There is no evidence that any cleaner species eats ich in any real number, either in the wild or captivity. It's never been found in the gut of cleaners in the wild and in lab tests cleaners have never been shown to make a significant difference on parasite loads. The ich parasite is under the skin of the host and without harming the host fish, the cleaner only has access to the parasite for about the 5 minutes that it takes for the parasite to burrow through. Because that 5 minutes occurs in the wee hours of the morning, cleaners will never naturally encounter the parasite during that time. In the lab, even when cleaners were induced to clean during the period when the parasite was burrowing in, they ate very few of them and made no significant difference in the parasite loads of the fish. The white spots associated with ich are only damaged skin due to the parasite underneath and guess what a large part of the diet of most cleaners is.... dead skin and fish mucus. Picking off the spots doesn't cure the fish.

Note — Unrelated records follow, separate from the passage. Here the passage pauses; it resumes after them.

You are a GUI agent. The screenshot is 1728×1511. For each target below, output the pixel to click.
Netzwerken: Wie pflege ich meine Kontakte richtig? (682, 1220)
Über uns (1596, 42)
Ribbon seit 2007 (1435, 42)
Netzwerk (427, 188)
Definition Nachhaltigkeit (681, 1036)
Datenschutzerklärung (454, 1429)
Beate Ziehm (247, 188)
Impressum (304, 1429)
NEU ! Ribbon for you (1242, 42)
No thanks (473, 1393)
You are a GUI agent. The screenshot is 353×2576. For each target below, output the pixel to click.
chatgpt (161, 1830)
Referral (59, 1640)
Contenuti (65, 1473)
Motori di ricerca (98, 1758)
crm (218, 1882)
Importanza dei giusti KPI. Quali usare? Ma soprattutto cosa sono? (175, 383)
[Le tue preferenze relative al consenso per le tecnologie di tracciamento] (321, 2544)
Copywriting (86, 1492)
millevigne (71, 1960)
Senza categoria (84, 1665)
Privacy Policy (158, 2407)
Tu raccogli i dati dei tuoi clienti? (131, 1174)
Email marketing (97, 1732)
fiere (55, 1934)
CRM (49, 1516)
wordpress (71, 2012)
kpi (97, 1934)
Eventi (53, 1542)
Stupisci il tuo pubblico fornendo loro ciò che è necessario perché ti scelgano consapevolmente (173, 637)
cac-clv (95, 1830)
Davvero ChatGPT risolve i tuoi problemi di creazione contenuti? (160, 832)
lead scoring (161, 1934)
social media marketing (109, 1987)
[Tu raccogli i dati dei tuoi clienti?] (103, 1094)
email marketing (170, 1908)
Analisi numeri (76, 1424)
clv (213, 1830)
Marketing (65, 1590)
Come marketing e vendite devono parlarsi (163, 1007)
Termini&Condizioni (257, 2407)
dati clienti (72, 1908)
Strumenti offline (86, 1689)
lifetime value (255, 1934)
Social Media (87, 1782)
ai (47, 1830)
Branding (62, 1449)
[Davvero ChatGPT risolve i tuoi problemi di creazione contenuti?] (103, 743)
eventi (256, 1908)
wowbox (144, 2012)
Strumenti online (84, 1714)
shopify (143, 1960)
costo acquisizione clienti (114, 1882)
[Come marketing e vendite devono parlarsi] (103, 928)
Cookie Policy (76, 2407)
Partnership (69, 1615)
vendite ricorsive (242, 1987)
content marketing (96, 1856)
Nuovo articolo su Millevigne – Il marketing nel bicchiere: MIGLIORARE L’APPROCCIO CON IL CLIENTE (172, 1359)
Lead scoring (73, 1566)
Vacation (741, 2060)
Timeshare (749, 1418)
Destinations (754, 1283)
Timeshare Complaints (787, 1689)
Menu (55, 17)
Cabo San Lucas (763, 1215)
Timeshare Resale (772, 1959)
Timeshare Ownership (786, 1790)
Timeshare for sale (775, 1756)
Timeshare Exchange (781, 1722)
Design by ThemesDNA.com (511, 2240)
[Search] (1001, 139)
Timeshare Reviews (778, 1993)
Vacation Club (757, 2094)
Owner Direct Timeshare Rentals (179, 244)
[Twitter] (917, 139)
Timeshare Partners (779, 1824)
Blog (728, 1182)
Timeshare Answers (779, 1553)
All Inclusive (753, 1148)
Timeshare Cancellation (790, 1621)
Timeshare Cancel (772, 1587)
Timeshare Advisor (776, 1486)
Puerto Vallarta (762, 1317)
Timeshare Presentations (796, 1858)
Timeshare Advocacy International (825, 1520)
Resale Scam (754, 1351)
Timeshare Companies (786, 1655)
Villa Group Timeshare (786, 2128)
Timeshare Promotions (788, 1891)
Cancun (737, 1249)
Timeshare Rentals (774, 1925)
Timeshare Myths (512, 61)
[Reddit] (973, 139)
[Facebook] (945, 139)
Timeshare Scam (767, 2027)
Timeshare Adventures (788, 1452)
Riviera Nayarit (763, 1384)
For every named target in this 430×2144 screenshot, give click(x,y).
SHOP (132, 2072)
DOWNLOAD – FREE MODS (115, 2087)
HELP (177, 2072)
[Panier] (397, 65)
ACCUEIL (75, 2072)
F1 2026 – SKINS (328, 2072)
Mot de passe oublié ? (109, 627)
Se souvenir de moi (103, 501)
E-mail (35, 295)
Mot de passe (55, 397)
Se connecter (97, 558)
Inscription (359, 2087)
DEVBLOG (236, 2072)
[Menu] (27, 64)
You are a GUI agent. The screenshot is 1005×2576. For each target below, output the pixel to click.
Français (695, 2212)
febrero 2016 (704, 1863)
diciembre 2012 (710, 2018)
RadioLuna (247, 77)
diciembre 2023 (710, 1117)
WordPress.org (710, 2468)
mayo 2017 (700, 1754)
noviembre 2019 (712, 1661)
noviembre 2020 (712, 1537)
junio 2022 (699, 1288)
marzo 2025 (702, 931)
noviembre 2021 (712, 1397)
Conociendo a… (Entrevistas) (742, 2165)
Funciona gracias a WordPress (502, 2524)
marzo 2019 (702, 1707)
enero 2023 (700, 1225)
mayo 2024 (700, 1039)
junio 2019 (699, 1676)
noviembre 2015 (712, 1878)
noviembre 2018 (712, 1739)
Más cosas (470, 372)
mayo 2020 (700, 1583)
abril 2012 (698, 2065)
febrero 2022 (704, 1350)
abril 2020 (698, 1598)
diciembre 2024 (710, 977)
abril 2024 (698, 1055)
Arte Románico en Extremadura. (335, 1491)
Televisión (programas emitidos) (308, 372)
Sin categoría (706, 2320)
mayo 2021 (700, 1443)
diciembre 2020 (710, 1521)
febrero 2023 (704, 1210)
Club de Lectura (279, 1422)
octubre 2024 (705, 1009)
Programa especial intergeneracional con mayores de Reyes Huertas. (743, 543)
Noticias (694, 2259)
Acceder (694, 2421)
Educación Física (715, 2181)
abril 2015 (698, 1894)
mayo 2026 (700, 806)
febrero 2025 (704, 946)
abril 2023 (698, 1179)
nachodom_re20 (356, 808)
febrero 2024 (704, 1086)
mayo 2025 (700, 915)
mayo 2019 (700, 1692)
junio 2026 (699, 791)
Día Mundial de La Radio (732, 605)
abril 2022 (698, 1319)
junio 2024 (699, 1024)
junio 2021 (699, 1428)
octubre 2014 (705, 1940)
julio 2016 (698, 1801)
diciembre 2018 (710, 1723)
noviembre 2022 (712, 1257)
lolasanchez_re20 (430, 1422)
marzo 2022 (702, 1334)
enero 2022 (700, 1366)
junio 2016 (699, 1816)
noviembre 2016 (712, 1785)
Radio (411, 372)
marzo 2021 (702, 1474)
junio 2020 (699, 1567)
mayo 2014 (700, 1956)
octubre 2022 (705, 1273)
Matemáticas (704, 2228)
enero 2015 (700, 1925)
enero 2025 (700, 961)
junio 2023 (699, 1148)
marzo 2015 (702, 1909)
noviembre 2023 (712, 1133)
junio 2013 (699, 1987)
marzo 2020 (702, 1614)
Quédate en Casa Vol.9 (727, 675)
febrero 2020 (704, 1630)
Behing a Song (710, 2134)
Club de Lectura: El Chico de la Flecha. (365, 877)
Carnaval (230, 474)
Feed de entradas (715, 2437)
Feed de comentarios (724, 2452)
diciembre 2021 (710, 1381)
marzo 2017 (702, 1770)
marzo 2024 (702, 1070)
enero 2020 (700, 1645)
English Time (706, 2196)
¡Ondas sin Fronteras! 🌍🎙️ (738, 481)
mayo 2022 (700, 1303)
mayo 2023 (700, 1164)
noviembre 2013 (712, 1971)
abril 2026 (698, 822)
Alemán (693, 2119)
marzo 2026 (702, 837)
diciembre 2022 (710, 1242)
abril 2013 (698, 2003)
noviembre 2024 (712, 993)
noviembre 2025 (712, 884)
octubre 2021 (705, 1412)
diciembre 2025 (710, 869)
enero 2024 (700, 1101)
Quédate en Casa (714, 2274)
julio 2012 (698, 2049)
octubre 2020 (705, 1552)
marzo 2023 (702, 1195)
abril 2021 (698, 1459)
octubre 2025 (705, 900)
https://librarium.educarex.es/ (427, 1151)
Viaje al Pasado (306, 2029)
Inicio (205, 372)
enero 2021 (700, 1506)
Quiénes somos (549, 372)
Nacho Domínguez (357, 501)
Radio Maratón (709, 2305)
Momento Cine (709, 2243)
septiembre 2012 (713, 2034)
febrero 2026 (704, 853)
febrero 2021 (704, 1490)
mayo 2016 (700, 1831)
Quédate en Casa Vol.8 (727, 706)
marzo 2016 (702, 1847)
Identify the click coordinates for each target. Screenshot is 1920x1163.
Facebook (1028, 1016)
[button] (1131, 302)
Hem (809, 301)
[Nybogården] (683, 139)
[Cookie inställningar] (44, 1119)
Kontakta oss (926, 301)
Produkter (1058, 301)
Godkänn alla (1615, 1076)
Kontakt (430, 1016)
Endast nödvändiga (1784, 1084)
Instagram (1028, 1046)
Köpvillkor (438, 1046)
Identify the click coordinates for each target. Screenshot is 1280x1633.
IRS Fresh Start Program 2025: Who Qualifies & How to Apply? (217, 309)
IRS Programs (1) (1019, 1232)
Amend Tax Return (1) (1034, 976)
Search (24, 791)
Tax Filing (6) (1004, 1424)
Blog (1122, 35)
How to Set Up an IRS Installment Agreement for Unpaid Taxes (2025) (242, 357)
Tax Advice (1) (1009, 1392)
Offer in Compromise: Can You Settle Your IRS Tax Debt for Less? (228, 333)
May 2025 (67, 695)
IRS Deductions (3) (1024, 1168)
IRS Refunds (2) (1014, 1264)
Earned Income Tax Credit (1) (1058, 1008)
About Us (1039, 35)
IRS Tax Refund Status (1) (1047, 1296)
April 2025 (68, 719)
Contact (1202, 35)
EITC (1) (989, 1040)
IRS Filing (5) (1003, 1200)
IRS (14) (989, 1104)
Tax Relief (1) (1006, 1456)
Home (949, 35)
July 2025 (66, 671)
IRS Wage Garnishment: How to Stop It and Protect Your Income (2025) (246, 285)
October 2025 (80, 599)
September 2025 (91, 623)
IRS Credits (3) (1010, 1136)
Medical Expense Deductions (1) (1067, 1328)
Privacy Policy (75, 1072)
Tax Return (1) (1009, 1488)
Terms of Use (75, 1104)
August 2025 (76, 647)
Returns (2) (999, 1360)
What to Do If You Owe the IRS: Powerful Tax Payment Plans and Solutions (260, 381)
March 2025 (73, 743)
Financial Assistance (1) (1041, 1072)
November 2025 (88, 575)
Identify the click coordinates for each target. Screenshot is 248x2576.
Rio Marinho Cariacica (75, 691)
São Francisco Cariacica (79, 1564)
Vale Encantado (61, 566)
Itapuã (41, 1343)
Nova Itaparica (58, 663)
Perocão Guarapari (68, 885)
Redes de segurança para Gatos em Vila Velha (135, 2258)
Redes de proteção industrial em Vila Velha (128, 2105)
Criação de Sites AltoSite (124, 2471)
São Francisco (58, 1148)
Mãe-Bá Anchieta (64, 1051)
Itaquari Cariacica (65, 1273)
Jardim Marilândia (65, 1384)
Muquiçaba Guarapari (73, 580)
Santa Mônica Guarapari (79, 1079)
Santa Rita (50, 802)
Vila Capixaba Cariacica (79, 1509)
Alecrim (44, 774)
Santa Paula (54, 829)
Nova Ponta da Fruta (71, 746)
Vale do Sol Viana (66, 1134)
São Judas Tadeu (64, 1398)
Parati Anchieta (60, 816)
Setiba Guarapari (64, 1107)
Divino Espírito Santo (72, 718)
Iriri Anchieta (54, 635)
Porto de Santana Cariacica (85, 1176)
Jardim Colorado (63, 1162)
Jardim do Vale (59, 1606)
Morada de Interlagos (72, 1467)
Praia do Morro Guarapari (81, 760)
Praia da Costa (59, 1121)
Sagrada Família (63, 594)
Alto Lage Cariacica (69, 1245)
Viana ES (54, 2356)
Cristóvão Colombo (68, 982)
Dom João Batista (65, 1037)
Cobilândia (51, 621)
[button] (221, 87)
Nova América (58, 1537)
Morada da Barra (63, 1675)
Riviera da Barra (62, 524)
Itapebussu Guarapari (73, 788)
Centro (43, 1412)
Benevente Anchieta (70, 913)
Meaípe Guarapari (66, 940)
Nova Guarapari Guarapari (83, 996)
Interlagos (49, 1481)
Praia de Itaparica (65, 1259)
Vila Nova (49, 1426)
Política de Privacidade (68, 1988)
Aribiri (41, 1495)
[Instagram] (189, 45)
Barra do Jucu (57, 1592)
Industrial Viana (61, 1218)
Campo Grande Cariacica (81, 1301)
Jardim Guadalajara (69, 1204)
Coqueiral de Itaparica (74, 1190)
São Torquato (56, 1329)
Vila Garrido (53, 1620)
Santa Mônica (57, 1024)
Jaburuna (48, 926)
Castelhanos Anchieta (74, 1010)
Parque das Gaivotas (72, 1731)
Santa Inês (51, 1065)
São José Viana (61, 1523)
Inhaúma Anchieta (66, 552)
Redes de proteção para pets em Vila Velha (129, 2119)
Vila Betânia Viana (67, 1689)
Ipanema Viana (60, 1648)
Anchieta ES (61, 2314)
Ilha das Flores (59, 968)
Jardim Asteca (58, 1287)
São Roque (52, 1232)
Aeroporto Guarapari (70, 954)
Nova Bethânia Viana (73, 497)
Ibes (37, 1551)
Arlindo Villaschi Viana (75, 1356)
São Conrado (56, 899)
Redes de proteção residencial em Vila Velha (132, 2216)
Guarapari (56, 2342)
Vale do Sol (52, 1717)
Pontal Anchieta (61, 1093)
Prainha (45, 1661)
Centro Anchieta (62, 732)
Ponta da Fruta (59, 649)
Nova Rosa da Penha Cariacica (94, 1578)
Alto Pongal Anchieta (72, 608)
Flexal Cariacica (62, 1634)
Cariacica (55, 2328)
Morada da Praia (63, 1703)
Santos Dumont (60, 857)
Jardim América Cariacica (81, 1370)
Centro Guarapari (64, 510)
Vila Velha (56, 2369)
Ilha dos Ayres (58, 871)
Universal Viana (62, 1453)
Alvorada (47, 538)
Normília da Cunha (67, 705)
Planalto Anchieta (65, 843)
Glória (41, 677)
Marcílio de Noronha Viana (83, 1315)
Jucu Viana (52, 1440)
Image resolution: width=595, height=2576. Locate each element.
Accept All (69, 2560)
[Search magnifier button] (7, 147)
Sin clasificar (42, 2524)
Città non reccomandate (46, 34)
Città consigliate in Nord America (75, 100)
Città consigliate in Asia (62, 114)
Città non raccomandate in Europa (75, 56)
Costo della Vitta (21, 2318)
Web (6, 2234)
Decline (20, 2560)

11.) A UV sterilizer will kill everything good or bad in your tank and significantly reduce disease, food, or filtering capacity.

Even when UV sterilizers have near 100% kill rates of the organisms passing through, in recirculating systems they don't make a huge impact on the overall populations. They are limited by the fact that the breeding population in the system is always much larger than the number of individuals being killed. They can also only kill those organisms that are in the water column. There are numerous experiments confirming that the use of UV sterilizers on recirculating systems either has no significant impact on parasite populations or on infection rates.